Something is wrong when I can sing a worship song to God and then turn to my wife with the same lyrics. Because, when I look at you, babe, “my heart turns violently inside of my chest,” and I feel like…

“I’m madly in love with you”
“You are more beautiful than anyone ever”
“There has never ever been anyone like you”
“I want to hear your voice, I want to know you more”
“I want to touch you, I want to see your face”
“I’m desperate for you; I’m lost without you”

Is Jesus our cosmic boyfriend? These are all lyrics from actual worship songs, but they also give me some good material to romance my wife. Is this okay? Is our love for God an amped up version of the romantic love we have for our significant others?

Despite the sense we get from some of our worship songs, the answer is “No.”

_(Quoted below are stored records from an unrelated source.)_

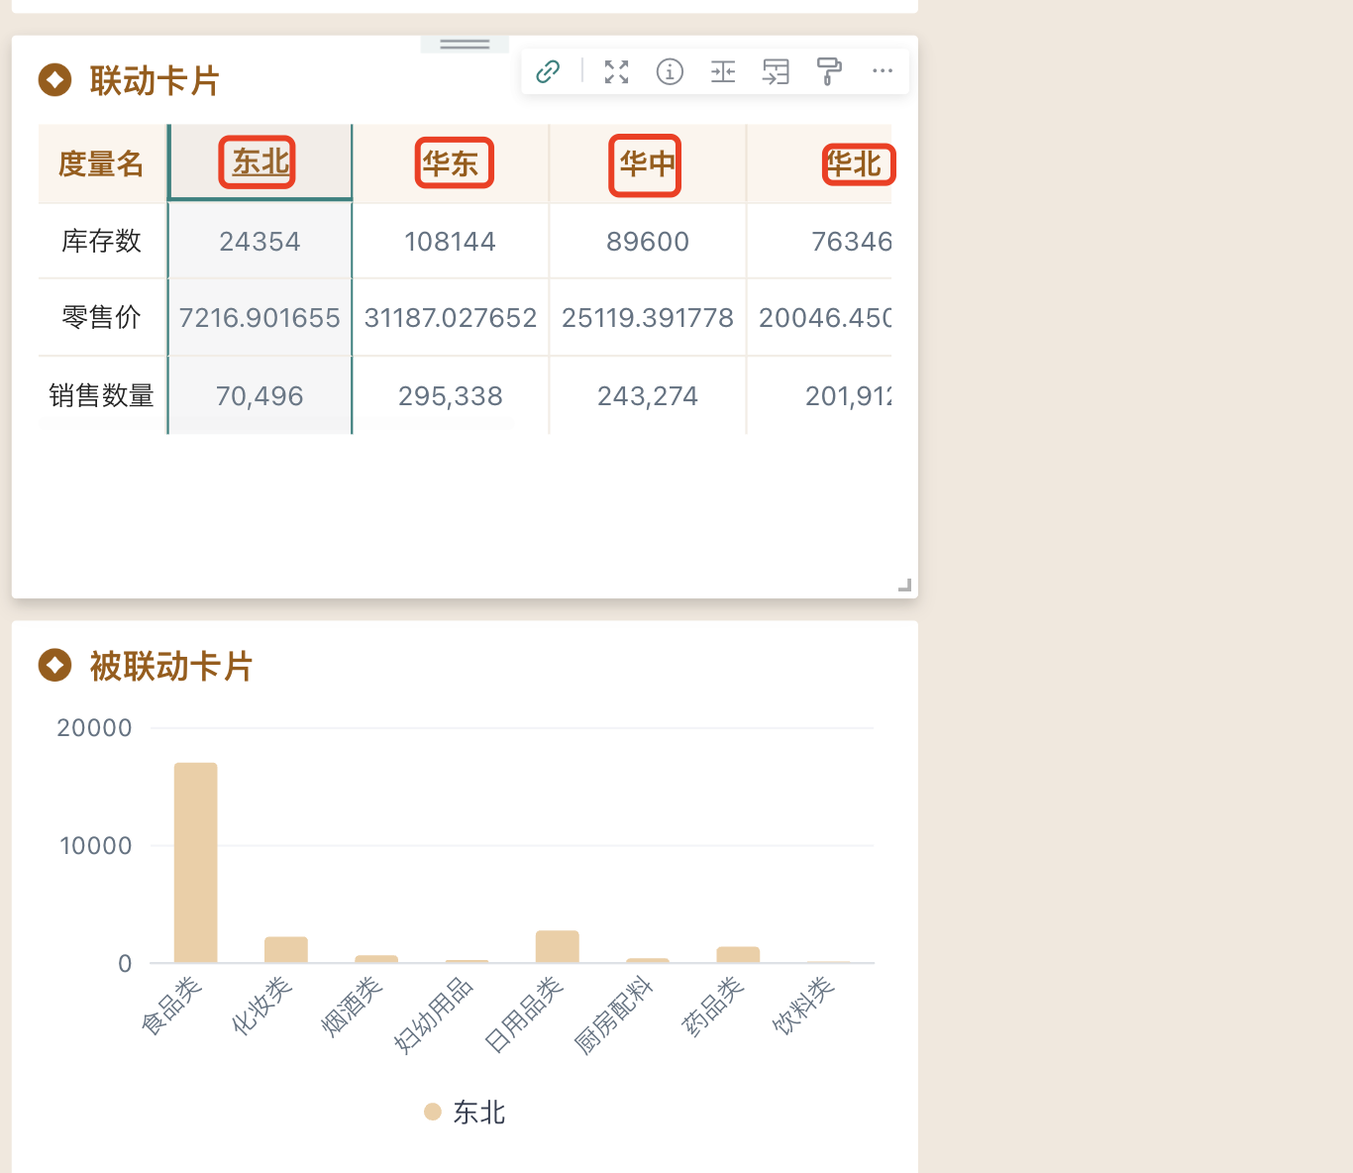1353x1173 pixels.
Task: Click the 日用品类 bar in chart
Action: tap(557, 946)
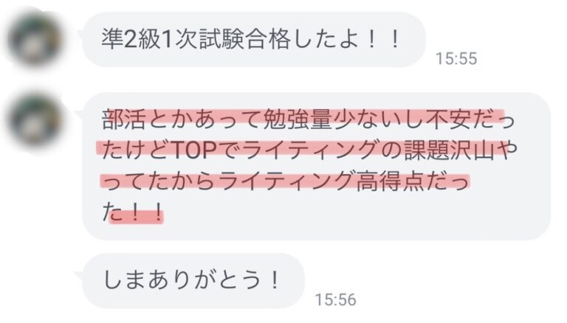Click the 15:56 timestamp
The height and width of the screenshot is (323, 567).
pyautogui.click(x=336, y=299)
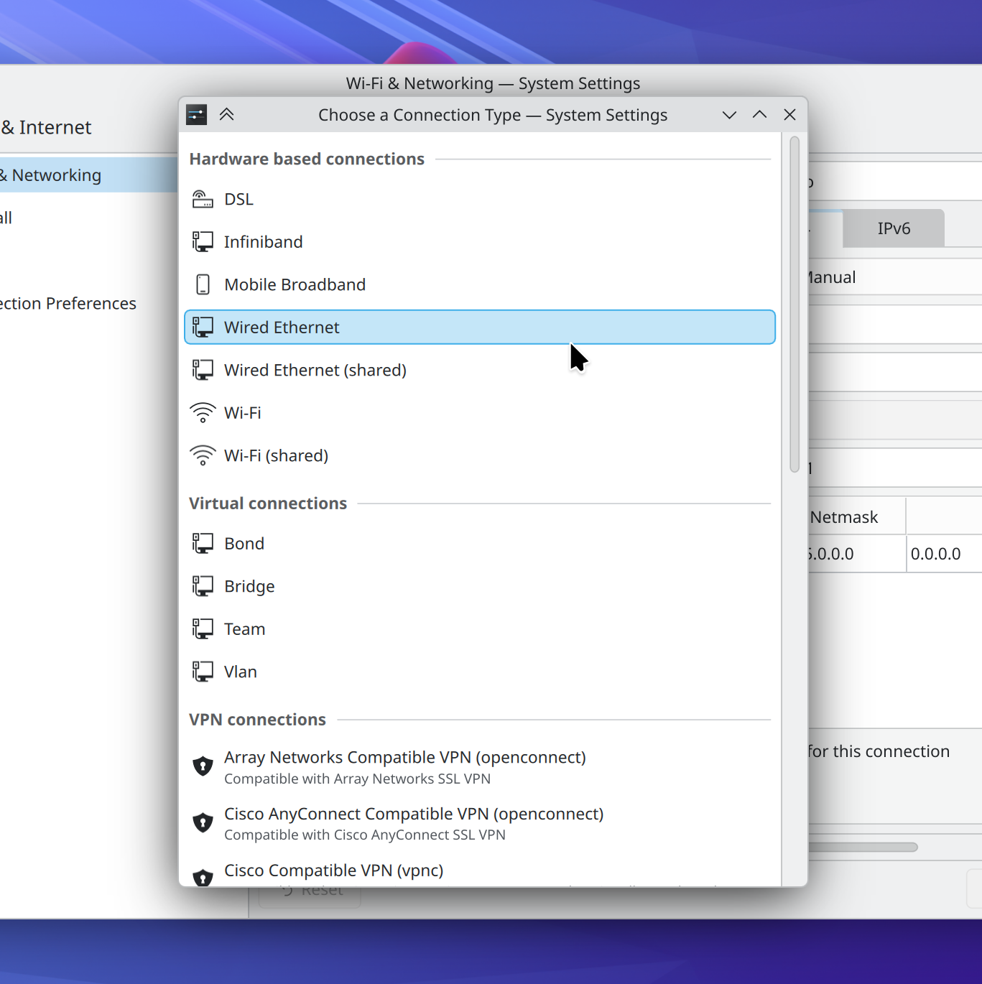Click the DSL modem icon

203,199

Albert_Schröder_Musikalische_Unterhaltung_1885

While the Bible does draw an analogy between Christ’s love for us and a husband’s love for his wife (Eph 5:22-25), it’s the self-giving sacrifice of Christ that defines and dictates the selfless, unconditional love that a husband should have for his wife (Eph 5:25). But this is quite different from emotionally driven, conditionally compelled, romantic love that lurks behind the idea of falling madly in love with your boyfriend. God doesn’t romance us, and we don’t romance God. God hasn’t fallen in love with us—he was compelled out of a relentless desire to love the unlovable, and He therefore died for us. And we don’t fall in love with God. Neither the phrase nor the concept is used in the Bible. We respond to his grace by picking up our cross and dying with him.

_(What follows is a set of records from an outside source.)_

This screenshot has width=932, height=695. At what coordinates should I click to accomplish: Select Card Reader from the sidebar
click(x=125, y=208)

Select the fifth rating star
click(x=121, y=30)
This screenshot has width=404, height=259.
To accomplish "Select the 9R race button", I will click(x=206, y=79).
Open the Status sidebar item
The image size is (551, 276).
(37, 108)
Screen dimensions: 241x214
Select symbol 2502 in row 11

Despite the popularity of the phrase, the Bible never talks about us “falling in love with God,” and I would recommend not using the phrase. I know it’s popular. In fact, I sometimes slip up and say the phrase, since it’s so familiar. But the modern phrase “falling in love with” does not capture what the Bible means when it talks about loving God. The phrase “falling in love with” comes from the Elizabethan view of romance, which is foreign to the Bible. It refers to a highly emotionally and thoroughly conditional feeling toward someone else, usually based on attraction and the way they make you feel. Just Google the phrase “falling in love” and you’ll get some pretty sappy definitions that I certainly wouldn’t want to transfer to my posture toward God, and neither would Isaiah (Isa. 6). Even when spouses are commanded to love each other (Eph 5:25 and others), this love is all about selfless, sacrificial, unconditional commitment that’s governed by the cross and not by how the other person makes you feel.

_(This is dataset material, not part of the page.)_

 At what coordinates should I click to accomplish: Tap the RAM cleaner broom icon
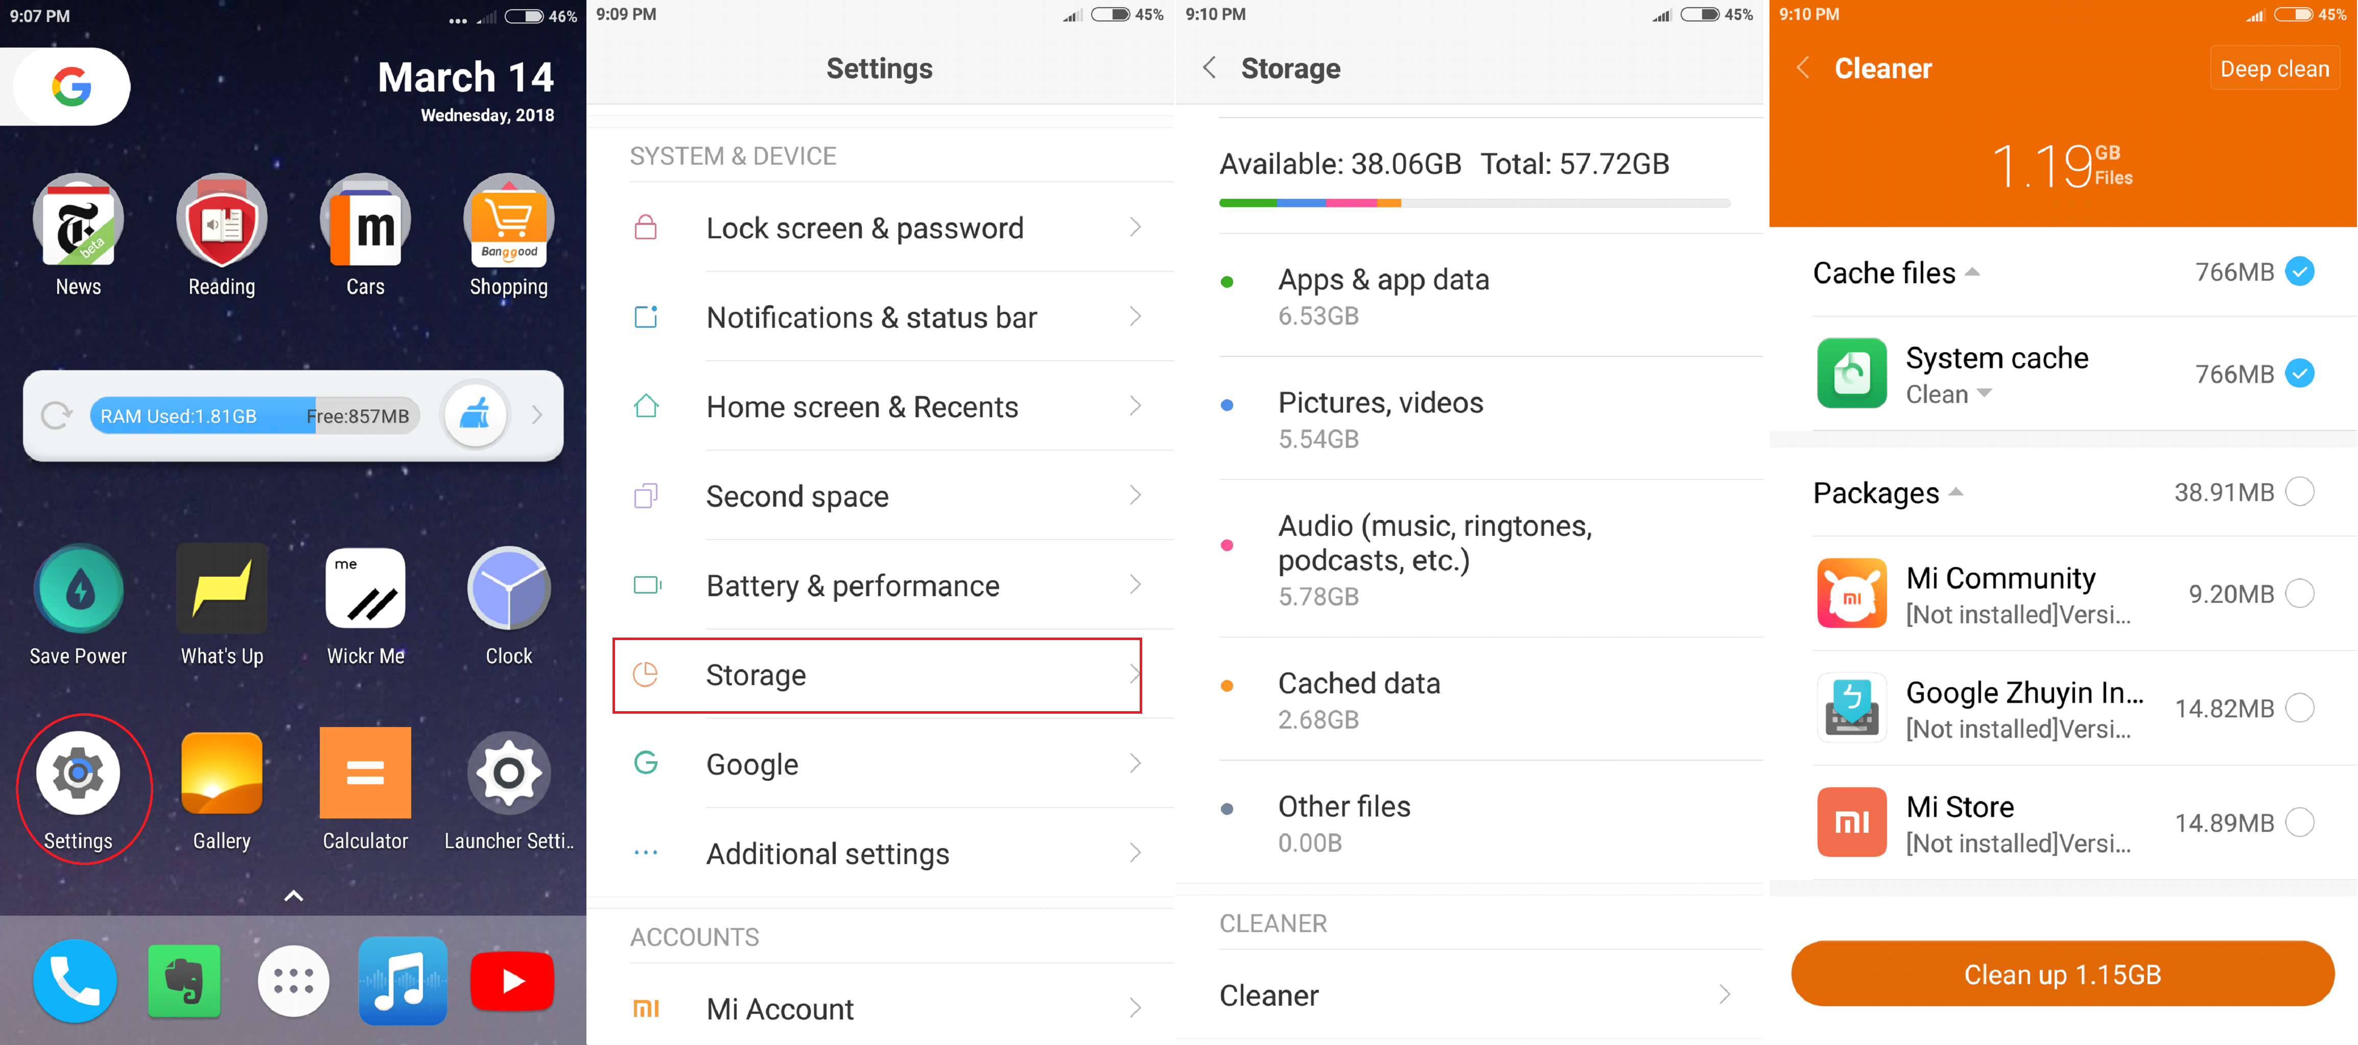[x=474, y=415]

Saying you “fall in love with God” is taking a 19th century concept and reading it back into the Bible. And it’s subtly dangerous, since it reads a conditional understanding of love back into the biblical concept of unconditional love. So let’s stick to theologically rich concept of biblical, agape love when speaking of God. And let’s not sing to our risen King as if he’s the boyfriend who never lets us down.